Aufnahmen im aktuellen 32-Bit-Modus sind zwar nicht möglich, aber immerhin im High-Res-Format mit 24-bit und 96 kHz. Das gilt auch fürs Abspielen von eigenen Musikinhalten. Ich habe ein paar Alben im WAV- und FLAC-Format hochgeladen und den TP-7 so als Mini-Tonbandgerät genutzt. Der Klang über den eingebauten Mini-Lautsprecher ist natürlich sehr mäßig, über einen kabelgebundenen Kopfhörer dafür sehr schön. Eine Verbindung per Bluetooth ist leider nicht möglich, dieser Funkkanal steht lediglich für Midi-Geräte zur Verfügung. Der Akku, der per USB-C aufgeladen wird, hält dafür bis zu sieben Stunden durch. Das reicht sogar für sehr ausgedehnte Aufnahmesessions.

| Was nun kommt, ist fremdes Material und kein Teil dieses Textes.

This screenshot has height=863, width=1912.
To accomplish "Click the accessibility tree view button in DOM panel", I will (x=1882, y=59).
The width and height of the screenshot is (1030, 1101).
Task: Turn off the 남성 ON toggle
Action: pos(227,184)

Der TP-7 hat unzweifelhaft einen „haben wollen"-Effekt. Es macht großen Spaß, damit Aufnahmen zu starten, die Navigation innerhalb des Menüs und die Feineinstellungen dagegen weniger. Es gibt deutlich bessere und auf jeden Fall praktischere Aufnahmegeräte, einige davon findet man hier im Vergleich. Dennoch ist es ein herrlich, wie die mechanischen Elemente aus dem digitalen Rekorder ein einzigartiges und ganzheitliches Audio-Erlebnis machen. Allerdings zu einem Preis, den man sich leisten können muss. Es ist wie die Lust, einen Ferrari zu fahren: Teuer in der Anschaffung, etwas unbequem und nicht immer praktisch. Aber irgendwie geil.